[Python-ideas] Tulip / PEP 3156 event loop implementation question: CPU vs. I/O starvation

Sat Jan 12 07:39:42 CET 2013

Jan Kaliszewski, 12.01.2013 02:28:
> 12.01.2013 00:41, Guido van Rossum wrote:
> 
>> Here's an interesting puzzle. Check out the core of Tulip's event
>> loop: http://code.google.com/p/tulip/source/browse/tulip/unix_events.py#672
>>
>> Specifically this does something like this:
>>
>> 1. poll for I/O, appending any ready handlers to the _ready queue
>>
>> 2. append any handlers scheduled for a time <= now to the _ready queue
>>
>> 3. while _ready:
>>        handler = _ready.popleft()
>>        call handler
>>
>> It is the latter loop that causes me some concern. In theory it is
>> possible for a bad callback to make this loop never finish, as
>> follows:
>>
>> def hogger():
>>     tulip.get_event_loop().call_soon(hogger)
>>
>> Because call_soon() appends the handler to the _ready queue, the while
>> loop will never finish.
>>
>> There is a simple enough solution (Tornado uses this AFAIK):
>>
>> now_ready = list(_ready)
>> _ready.clear()
>> for handler in now_ready:
>>     call handler
>>
>> However this implies that we go back to the I/O polling code more
>> frequently. While the I/O polling code sets the timeout to zero when
>> there's anything in the _ready queue, so it won't block, it still
>> isn't free; it's an expensive system call that we'd like to put off
>> until we have nothing better to do.

::::

**WHAT IS BEING ASKED:** Could you pick up the mailing-list discussion of Tulip's event loop above, starting right after its last sentence?

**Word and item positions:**
::::

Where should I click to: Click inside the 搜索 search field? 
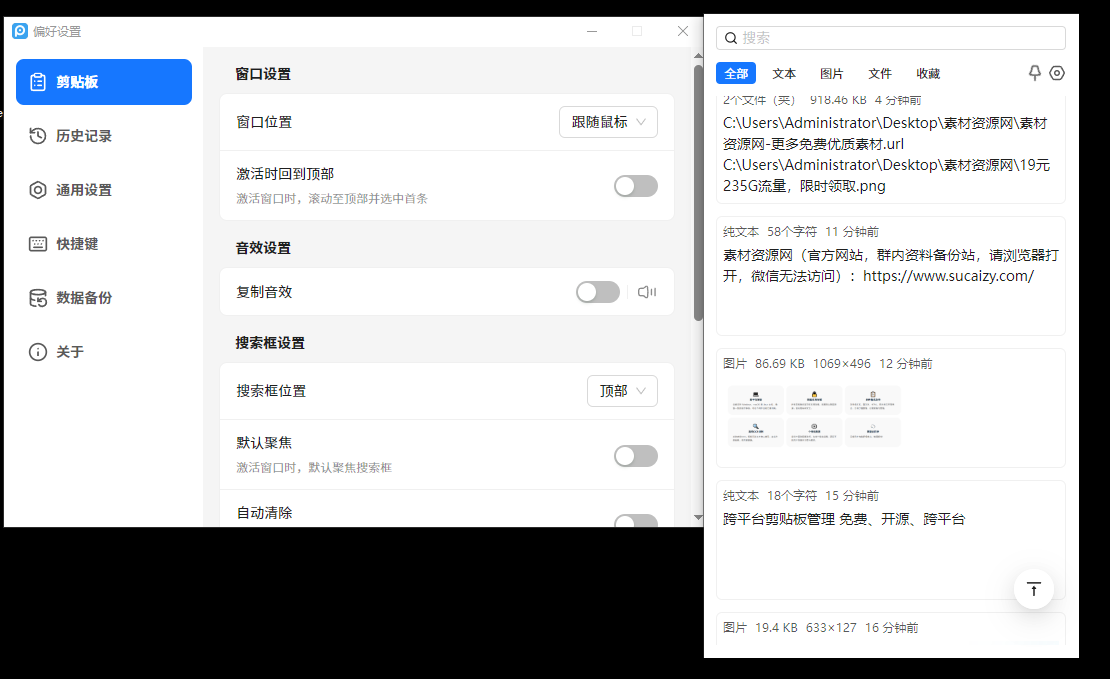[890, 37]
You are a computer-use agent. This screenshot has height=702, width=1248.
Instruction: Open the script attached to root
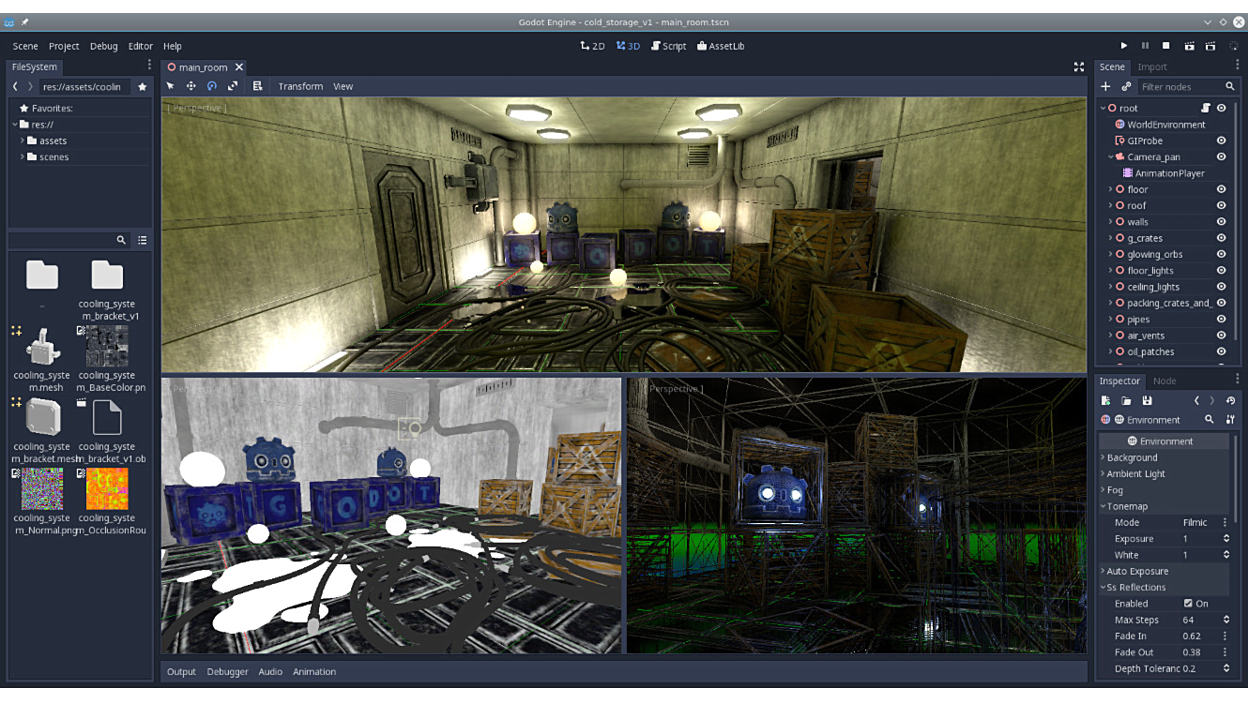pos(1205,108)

::::

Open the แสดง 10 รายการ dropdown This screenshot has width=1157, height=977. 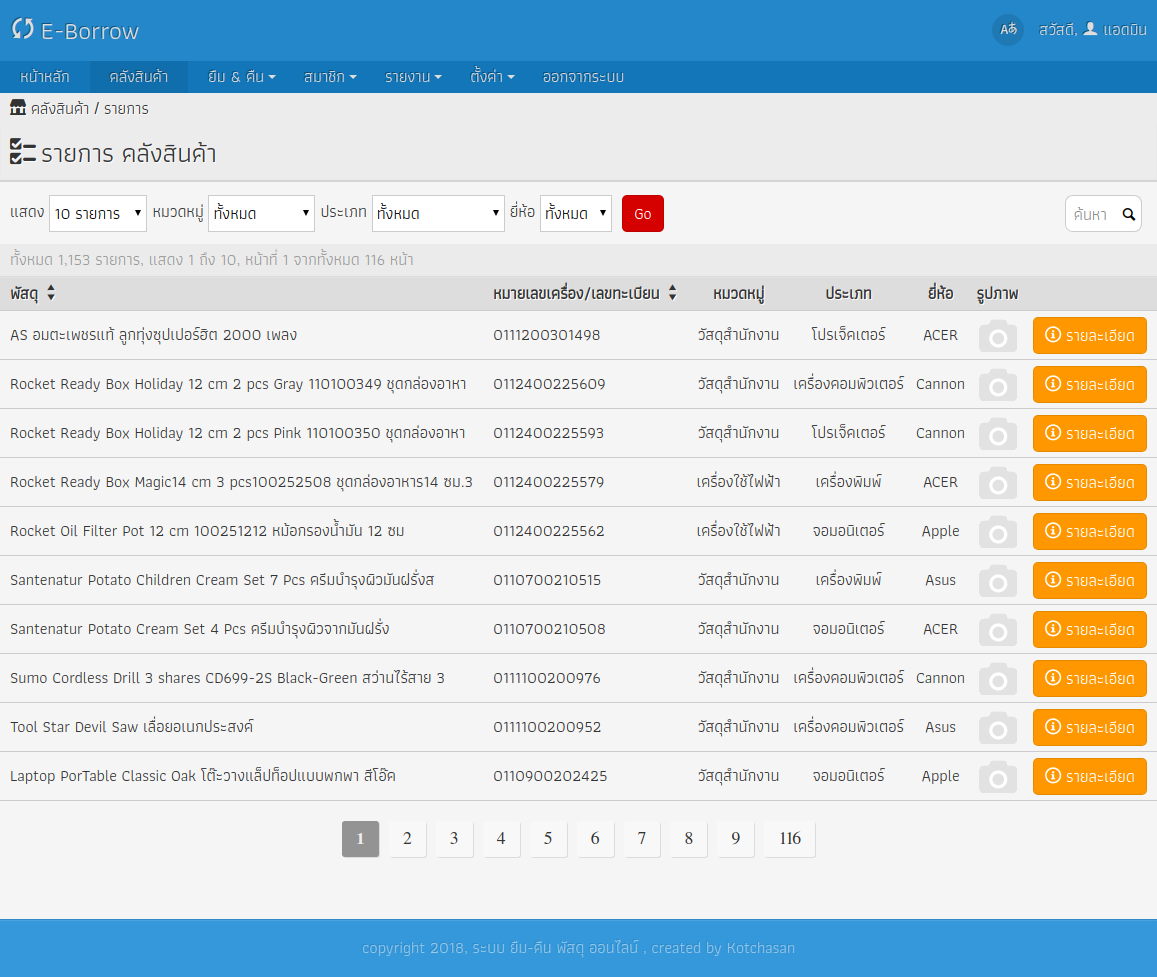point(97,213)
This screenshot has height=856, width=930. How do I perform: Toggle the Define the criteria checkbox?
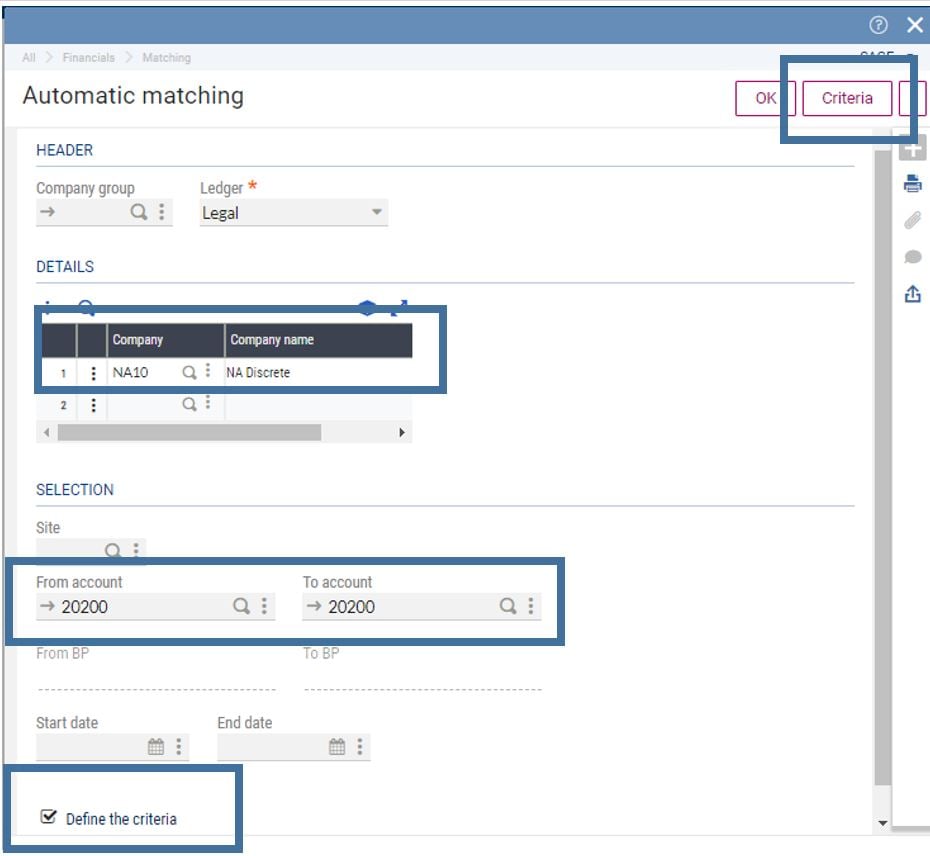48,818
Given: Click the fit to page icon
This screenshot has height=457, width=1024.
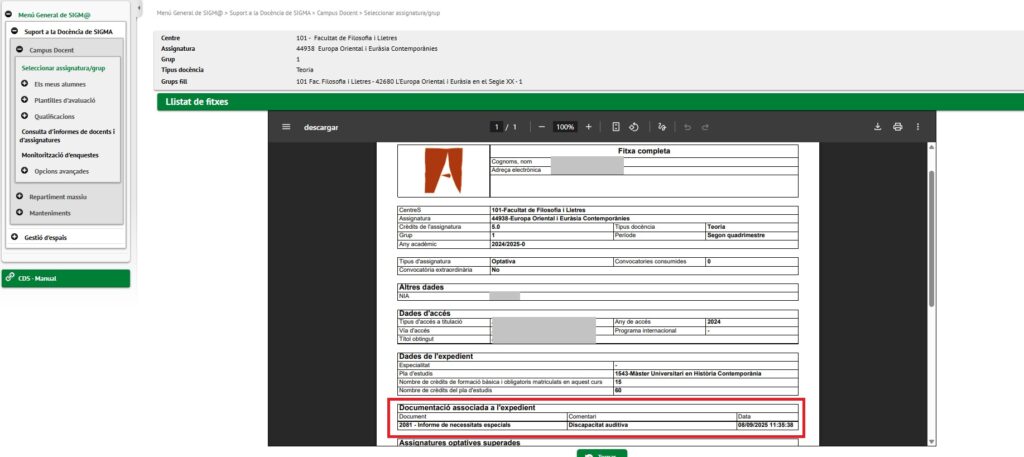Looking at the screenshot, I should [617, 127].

::::

**OUTPUT OF THE TASK:**
> [...]
>> So what's more important? Avoid I/O starvation at all cost or make the
>> callbacks-posting-callbacks pattern efficient? I can see several
>> outcomes of this discussion: we could end up deciding that one or the
>> other strategy is always best; we could also leave it up to the
>> implementation (but then I still would want guidance for what to do in
>> Tulip); we could even decide this is so important that the user needs
>> to be able to control the policy here
> [...]
> 
> Maybe it could be, at least for the standard Tulip implementation,
> parameterizable with a simple integer value -- the suggested max number
> of loop iterations?
> 
> E.g. something like the following:
> 
>     # `suggested_iter_limit` is the parameter
>     actual_limit = max(len(_ready), suggested_iter_limit)
>     for i in range(actual_limit):
>         if not _ready:
>             break
>         handler = _ready.popleft()
>         call handler...

Yep, it could simply use itertools.islice() when iterating over _ready with
an appropriate upper bound factor relative to the actual length, and then
cut down the list after the loop. So it would never go, say, 50% over the
initially anticipated workload. Or rather a fixed number, I guess, to make
it more predictable for users. That would be a user configurable parameter
to the I/O loop.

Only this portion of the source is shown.